Sent from Petguide.com Free App


----------



## Wolfenstein (Feb 26, 2009)

JakodaCD OA said:


> I like alot of breeds, but don't necessarily want one of them


This!!! This is exactly why I love WORKING with dogs, I get to experience a whole bunch of them, but only get the ones I REALLY want.  haha!

We have a husky now, and we're FINALLY hopefully getting our GSD this year! Down the line, the goal is to have at least 2 dogs at all times. One "easy", biddable dog that will be my training buddy, and one "primitive" dog, most likely huskies or husky varieties. Then if we have a 3rd dog, it'll be a grab bag, haha. Something else easy, like a mutt or a golden or something. It pretty much boils down to me having "my" dog (the sport dog), my husband having "his" dog (the easy mutt/golden/whatever he picks) and then having "our" dog, because I can't imagine us ever NOT having a husky!

Eventually, next on the list after a GSD is definitely a Czechoslovakian Vlcak, though. I've been researching the breed and getting involved with them for nearly as long as I've been researching GSDs. I'm really interested in helping the breed advance here, but obviously I can't say, "I'm definitely going to breed them some day!" without owning one first! If we DID start a kennel, though, we'd be focusing on breeding for endurance and a fantastic nose for trailing/SAR. Bitework isn't really the best use of the breed's assets, but their independent nature and fantastic nose REALLY lends itself to nosework. BUT, like I said, that all depends on how it goes after the first one. I could get too addicted to schutzhund after our GSD and decide to go that route, instead. 

This is such a fun thread, btw!


----------



## Discoetheque (Nov 2, 2011)

I'll always love my Shepherds, but I'm falling in love more and more with well-bred Rotties nowadays, too. I'm starting to like Malinois more, also, but I don't feel like they're the right dog for me. There's also an awesome Caucasian Shepherd that comes to my store that's had me looking up that breed lately.

I have to remind myself sometimes that I don't need to OWN everything I like. It should be enough for me to see and interact with these dogs while I'm at work, or with the people I know who have them.

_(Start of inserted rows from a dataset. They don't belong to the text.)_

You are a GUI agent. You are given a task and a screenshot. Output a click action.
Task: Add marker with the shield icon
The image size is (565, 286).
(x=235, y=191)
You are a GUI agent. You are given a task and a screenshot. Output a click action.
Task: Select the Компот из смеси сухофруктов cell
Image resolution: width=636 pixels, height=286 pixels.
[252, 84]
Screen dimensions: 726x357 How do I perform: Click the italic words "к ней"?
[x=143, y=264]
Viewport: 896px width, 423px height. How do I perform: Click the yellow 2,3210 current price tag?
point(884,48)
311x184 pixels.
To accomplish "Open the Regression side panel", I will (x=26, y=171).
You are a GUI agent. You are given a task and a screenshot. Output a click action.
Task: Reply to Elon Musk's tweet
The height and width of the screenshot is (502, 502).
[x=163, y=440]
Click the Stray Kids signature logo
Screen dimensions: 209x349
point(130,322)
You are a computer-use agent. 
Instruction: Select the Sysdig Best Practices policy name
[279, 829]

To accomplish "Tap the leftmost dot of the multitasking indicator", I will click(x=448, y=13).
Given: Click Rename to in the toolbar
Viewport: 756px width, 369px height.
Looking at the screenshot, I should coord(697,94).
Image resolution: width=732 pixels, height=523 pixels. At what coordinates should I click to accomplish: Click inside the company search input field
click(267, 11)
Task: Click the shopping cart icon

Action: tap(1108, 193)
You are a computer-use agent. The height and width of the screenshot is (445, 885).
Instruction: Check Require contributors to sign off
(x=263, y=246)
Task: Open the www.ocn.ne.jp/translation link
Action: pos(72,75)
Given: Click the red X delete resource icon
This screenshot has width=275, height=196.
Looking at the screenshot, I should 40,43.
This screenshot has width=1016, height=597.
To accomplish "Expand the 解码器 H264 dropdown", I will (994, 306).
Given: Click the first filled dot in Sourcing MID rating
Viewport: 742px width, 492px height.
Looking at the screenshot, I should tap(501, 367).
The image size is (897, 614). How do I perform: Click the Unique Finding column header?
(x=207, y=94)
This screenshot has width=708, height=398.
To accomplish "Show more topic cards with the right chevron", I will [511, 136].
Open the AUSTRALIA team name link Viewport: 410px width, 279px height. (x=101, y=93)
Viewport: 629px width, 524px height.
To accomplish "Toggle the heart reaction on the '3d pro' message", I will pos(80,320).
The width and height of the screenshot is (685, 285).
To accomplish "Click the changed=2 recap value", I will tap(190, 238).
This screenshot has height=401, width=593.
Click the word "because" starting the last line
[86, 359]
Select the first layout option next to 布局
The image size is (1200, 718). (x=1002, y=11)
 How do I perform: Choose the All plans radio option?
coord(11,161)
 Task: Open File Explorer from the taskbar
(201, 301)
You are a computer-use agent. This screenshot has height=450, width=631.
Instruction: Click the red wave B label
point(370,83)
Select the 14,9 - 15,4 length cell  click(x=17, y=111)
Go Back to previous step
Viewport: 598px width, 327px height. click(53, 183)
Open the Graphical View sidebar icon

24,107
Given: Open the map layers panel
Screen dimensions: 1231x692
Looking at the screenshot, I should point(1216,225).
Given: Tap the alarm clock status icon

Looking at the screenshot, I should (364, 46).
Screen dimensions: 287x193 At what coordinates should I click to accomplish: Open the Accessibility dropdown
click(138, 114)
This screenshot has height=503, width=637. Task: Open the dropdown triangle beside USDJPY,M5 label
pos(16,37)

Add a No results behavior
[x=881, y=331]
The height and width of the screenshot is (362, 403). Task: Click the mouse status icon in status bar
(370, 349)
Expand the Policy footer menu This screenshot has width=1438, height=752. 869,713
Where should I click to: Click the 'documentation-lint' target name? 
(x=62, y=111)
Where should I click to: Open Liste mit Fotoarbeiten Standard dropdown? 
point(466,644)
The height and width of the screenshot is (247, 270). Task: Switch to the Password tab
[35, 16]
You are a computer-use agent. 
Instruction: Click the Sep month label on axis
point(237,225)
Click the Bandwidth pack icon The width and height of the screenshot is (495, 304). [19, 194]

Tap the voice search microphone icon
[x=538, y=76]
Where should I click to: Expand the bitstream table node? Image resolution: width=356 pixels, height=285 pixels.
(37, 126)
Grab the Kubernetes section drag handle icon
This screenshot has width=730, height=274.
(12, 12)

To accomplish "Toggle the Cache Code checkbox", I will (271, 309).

Just because I like these specific dogs doesn't mean the one that I could eventually get would mirror them. So I should just enjoy my time with the ones I know and be content with that.

I'll probably always have one German Shepherd. The other breed that I would like to seriously one day own would probably be a Chinese Crested. I've just always loved that breed, and think it would be fun to get one just to play around with in the obedience ring. They have so much personality.


----------



## Chicagocanine (Aug 7, 2008)

Oh yeah I have a lot of breeds I like but either I know are not a good fit for me/my life, or I know I don't really want to own one. For example I love Tibetan Mastiffs but unless I move to a ranch in the country one day, it's unlikely I will own one because they really are not "city dogs".


----------



## havery (Jan 1, 2014)

I'll probably always have a GSD, this breed has me & hubby wrapped around their fingers! But I grew up with an amazing Doberman and maintain a love and desire for that breed, dh is warming up to the idea 

~*~*~*~
Furbabies:
Sofie Rose born 08/2012
Yann von Erzengel born 02/2006


----------



## Freestep (May 1, 2011)

Wolfenstein said:


> This!!! This is exactly why I love WORKING with dogs, I get to experience a whole bunch of them, but only get the ones I REALLY want.  haha!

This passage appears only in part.